Meniscal injuries

Identifying the type of meniscal injury is the key to deciding the right treatment

It would be a mistake to think that all cartilage tears are the same. Not only do cartilage tears vary, depending on whether they are on the inner (medial) or outer (lateral) side of the knee but also in the area of the cartilage that is torn as well as the configuration of the tear itself.

For example, tears towards the peripheral aspect of the meniscus may have a greater chance of healing as these are known as 'red/red' tears with a significantly better blood supply than the ones towards the inner aspect of the knee (white/white). The tears with poor blood supply, which represent the majority of injuries, unfortunately, have no capacity to heal as the blood supply does not bring in the appropriate materials to allow the repair to occur.

Equally, if the tear is a sideways split within the cartilage – known as a horizontal cleavage tear – these also tend to heal badly and are found in “older” patients, often with previous degeneration within the substance of the meniscus itself.

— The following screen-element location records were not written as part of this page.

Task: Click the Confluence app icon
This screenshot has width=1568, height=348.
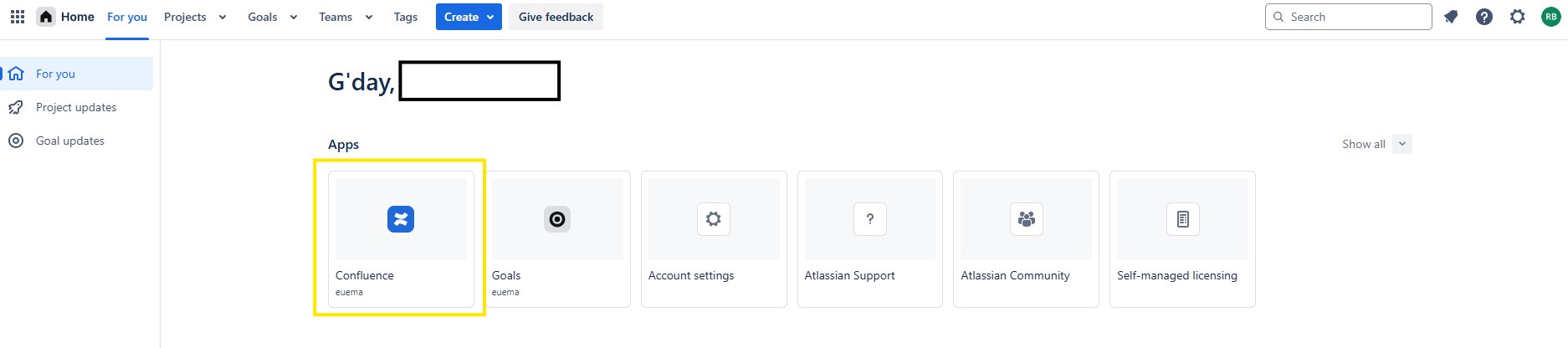Action: tap(401, 219)
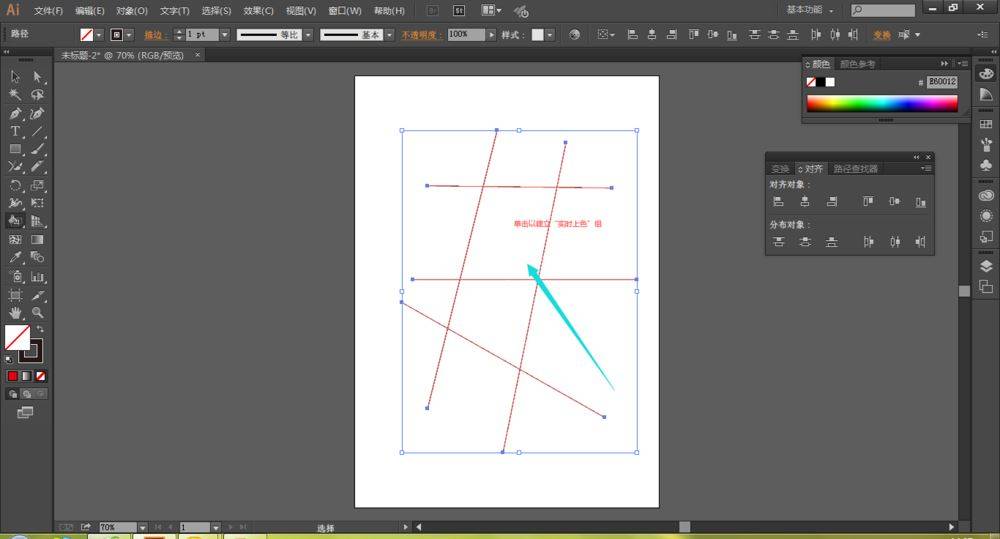Select the Pen tool in the toolbox
Viewport: 1000px width, 539px height.
[15, 113]
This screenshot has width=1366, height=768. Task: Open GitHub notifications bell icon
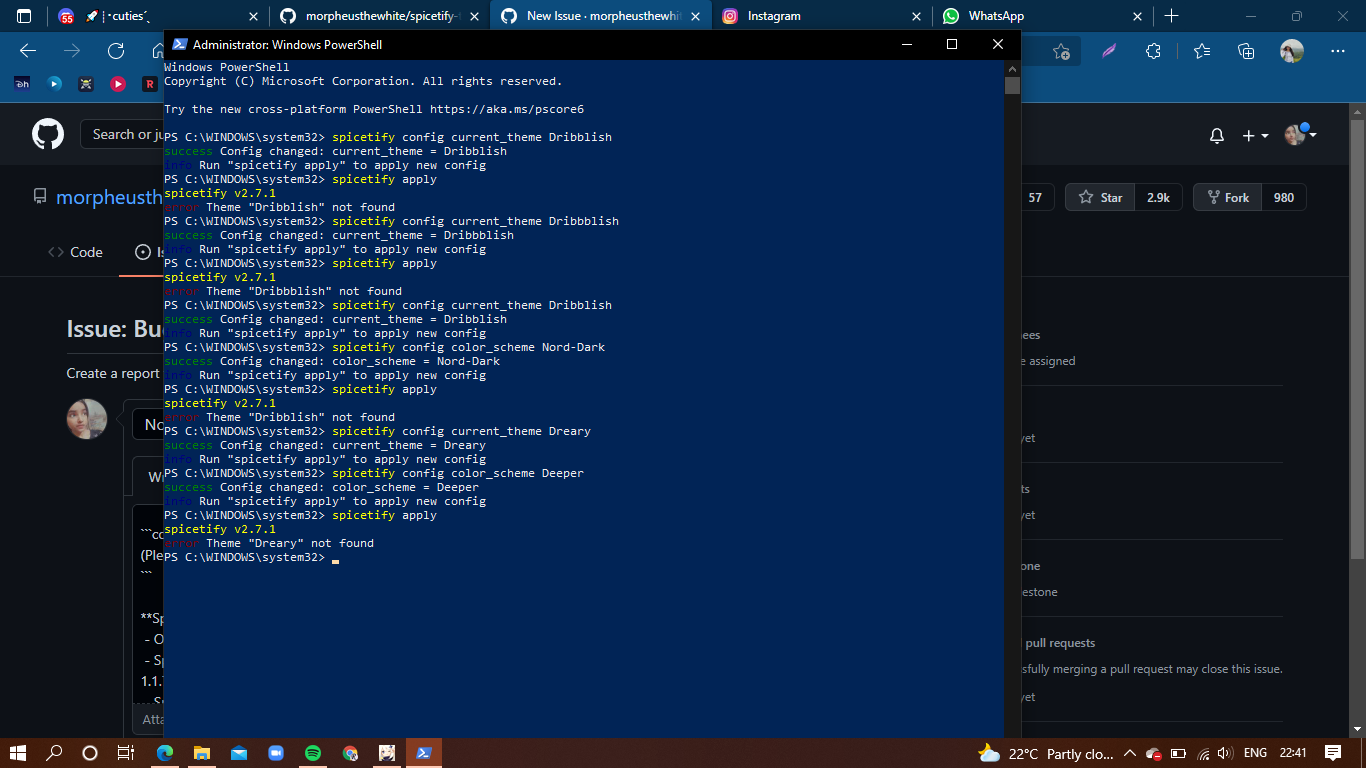(x=1216, y=134)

Perhaps the most common tear we see is an oblique under-surface tear that creates instability in the cartilage, thus creating traction on the very sensitive capsule attached, producing the sharp stabbing pain felt by the patient.

These tears, together with flap-type tears, can often cause significant sharp discomfort as well as occasional locking, as discussed earlier under the heading of symptoms. It is important to distinguish between the different types of tear, particularly if one thinks the whole of the cartilage has become displaced and flipped into the middle of the knee, which is referred to as a bucket-handle tear. In some instances, when the knee itself is locked, there is then a degree of urgency to proceeding to unlock the knee via surgery. This allows for potential repair to be undertaken.

Meniscal surgery

If the decision has been taken to proceed to surgery, as a result of persistent symptoms or a more acute need to unlock a knee, then the procedure to deal with the cartilage is usually referred to as a partial meniscectomy. This is a relatively straightforward keyhole operation carried out under general anaesthetic, lasting approximately 20-30 minutes. 

The operation involves the insertion of a camera or arthroscope with miniature instruments into the knee through two small 4mm incisions in the front of the knee. The damaged part of the cartilage is trimmed and the residual rim of the cartilage is shaped to resemble the initial smooth surface. As little of the cartilage, usually approximately 20-25%, is removed as possible in order to preserve the function of the remaining healthy portion.

Once the whole of the inside joint cavity has been thoroughly inspected and any other defect or damage is noted, the instruments are removed and the incisions closed.

In a minority of patients, particularly the younger patients, the tear is within the healing red/red zone, discussed above, which has a good blood supply. These tears may be suitable for repair with internal stitches, rather than excision.

Obviously, where possible, any attempt to preserve the cartilage and its function is beneficial, particularly for the younger age group.

It is important to remember that the meniscus has a very important function and without the appropriate volume of meniscal tissue, the possibility of increased stresses occurring across the joint, leading to degenerative change in later life, is well established. It is for this reason that every attempt to try and be conservative during surgery is made.

Your surgeon will carefully go through the risks, benefits and alternatives for each procedure prior to any planned surgery.

In older patients, we know that the articular cartilage lining the joint may already be significantly diminished (osteoarthritis). In an osteoarthritic knee, the MRI scan may reveal a crushed and complexly torn meniscus. This is often referred to as a degenerate meniscal tear. Keyhole surgery to treat a degenerate meniscal tear may not only fail to treat the symptoms but may instead aggravate the knee further. A rare complication from arthroscopic surgery, possibly caused by the pressurised water, is spontaneous osteonecrosis (SONK). This tends to happen more commonly in patients over the age of 50 and is normally usually a self-limiting condition that settles over a period of months without any further treatment. 

It is usual for you to be able to walk without sticks or crutches immediately after the surgery but we advise limiting walking to short distances for the first few days and outpatient physiotherapy soon after the surgery is also recommended.

It is important to build up gradually to normal activity levels, especially any sporting activity.

Driving is normally possible after two days, once you are confident enough to be able to do an emergency stop.